Towson University Alternative Break Connections took a community service based, cultural immersion trip to Nassau, New Providence. 18 people, including 2 advisors and 2 student trip leaders, participated, with each student bringing something unique to to the experience. I was fortunate enough to have been selected to participate.
During each of our four pre-departure meetings, we got to know each other, set trip goals and learned about Bahamian culture. From the get-go, we knew that were not travelling for a luxurious tourist experience. Our group was more interested in the multidimensional aspects of Bahamian life and culture, and focused on making a positive impact with our time.

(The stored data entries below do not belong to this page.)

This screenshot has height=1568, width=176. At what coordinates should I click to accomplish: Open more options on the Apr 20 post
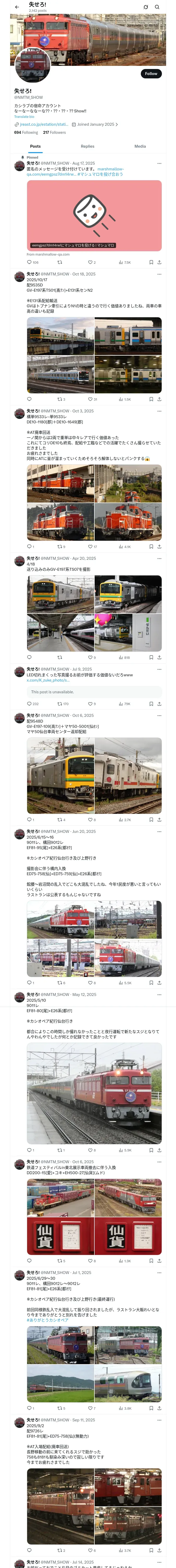coord(159,558)
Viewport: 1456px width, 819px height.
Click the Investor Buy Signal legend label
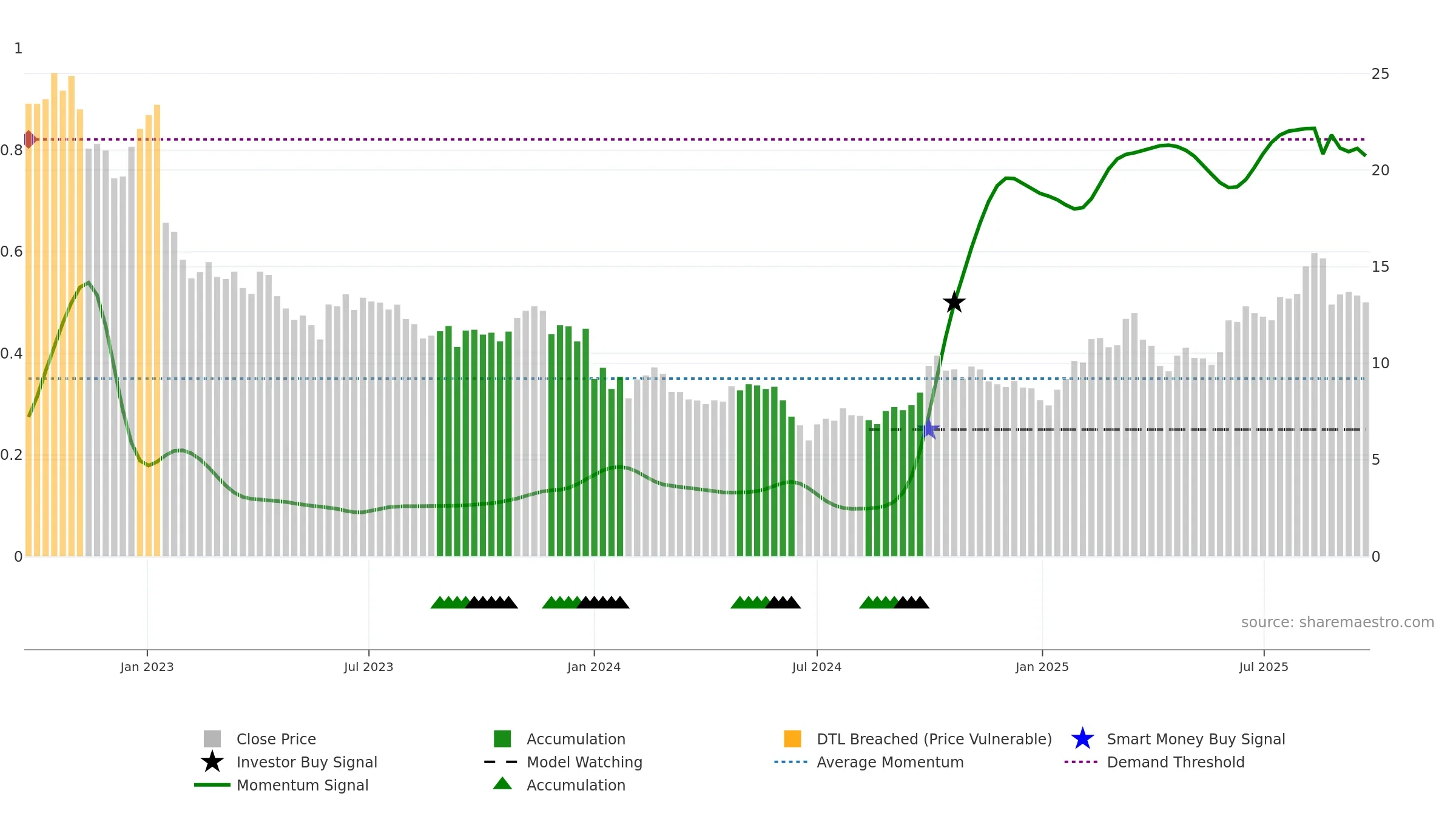tap(307, 762)

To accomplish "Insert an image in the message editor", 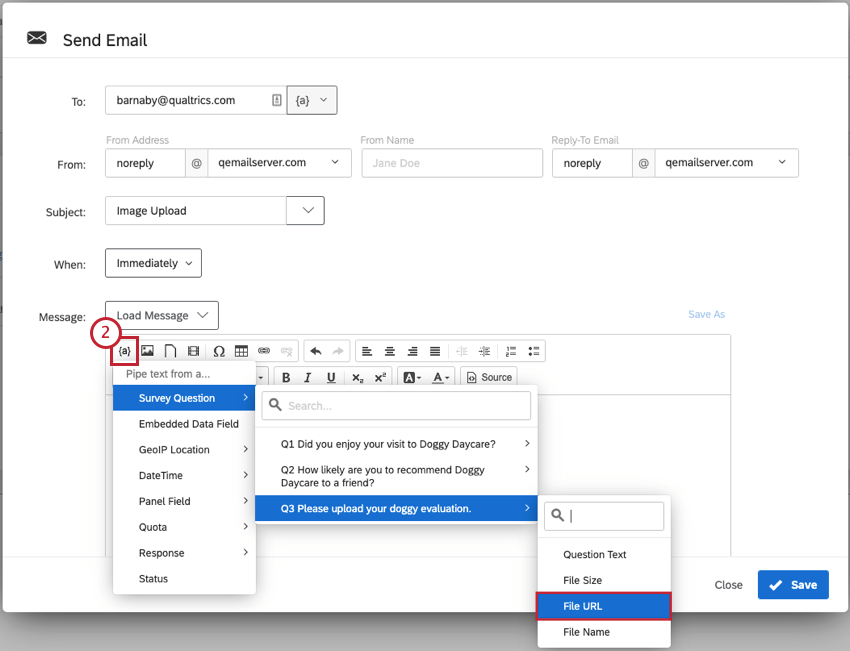I will pos(147,350).
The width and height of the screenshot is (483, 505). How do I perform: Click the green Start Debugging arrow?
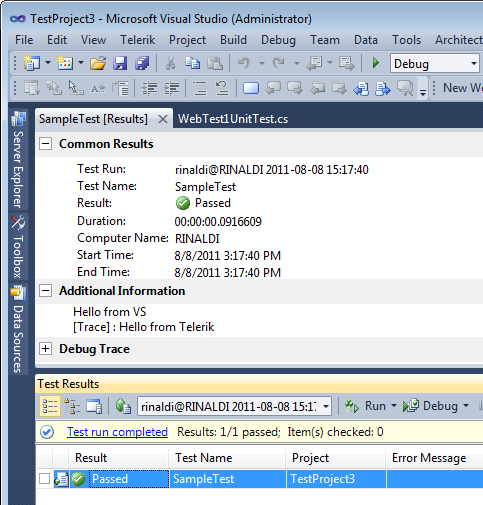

We began our volunteer experience with a local pre school, where we separated into groups to work with classes of young kids. My group worked with a class of three to four year olds learning how to count; we helped them with their numbers, do coloring activities and then played games until their lunch time.
We followed up by helping out at homeless shelter, where half of us sorted clothing and household donations and the other half helped with meal prep and serving food. Besides giving us a real sense of appreciation for our own lives, we left questioning how the larger implications that let poverty and huge celebrity displays of wealth coexist on the same island.
We concluded our first day of service at a nursing home for the elderly. This was an emotional site for many of us – this is one of those places that you go and it hits you that this is something you will take home with you. Some of us worried about the future of our parents while some of us mourned the loss of our parents and grandparents. I had a conversation with a man who insisted that he had been to Maryland, and picked apples. I was seriously emotional since there was no way this stranger could’ve know about my job at a cider mill back home, and how my work family had become a real family. Emotions definitely came out from many of us that night at our reflection.
As trip participant Elssa Kenfack puts it, “this is the type of service that takes your breath away. You are exposed to multiple facets of a culture different from your own. From the beauty, to the parts that were a little rough the edges.” Even in our first day, she was right, we had seen a small piece of everything. We were blown away by the clarity of the water and the feel of the Bahamian sand, but still humbled by serving the homeless and seeing the elderly struggle with their health.
Our time together in our house was also spent working towards a positive impact on each other. We spent a good deal of time talking about our lives at Towson, our lives at home and what we wanted to do as active citizens in the world. Trip advisor, Lisa Parlade, recalls, “I loved being able to engage in conversation with our student participants that centered around topics of inequity and social justice along the lines of gender, race, ethnicity, SES, etc. I was especially proud of how students allowed themselves to be emotional vulnerable and open to the experiences at hand and relating them back to their lives, families, and overall world views.”
The group was truly diverse, with each person having a passion for something different and hoping to create a better world with their vision. From veganism to entrepreneurship to law to accounting, we all agreed on one thing, service to others is truly addicting.
We participated in a wide range of service and immersion activities throughout the rest of our week: from visiting Dolphin Encounters to learn more about marine conservation in a fun way to reading to children staying the public hospital. We did an environmental beach clean up, packed donation boxes from the Bahamian Red Cross and visited even more schools. We toured the College of the Bahamas to get the chance to view some history and connection with students. We also got the opportunity to see a small taste of Junkanoo in Marina Village, even though it was not the season. And of course, we ate a lot of conch.
Throughout our eight days, inspiration was a huge theme. We were inspired by each other, by the people and communities we served, and we hoped to inspired others whether at home or somewhere else in life. Growth was another major theme. We all went on this trip to grow as people, we knew that we wouldn’t be coming back to Towson exactly the way we left. Whether we came back with a new passion, new friends or new ideas, something would be different.
Trip participant Haley Molnar, put it best when she said, “you prosper by giving but you grow by inspiring.”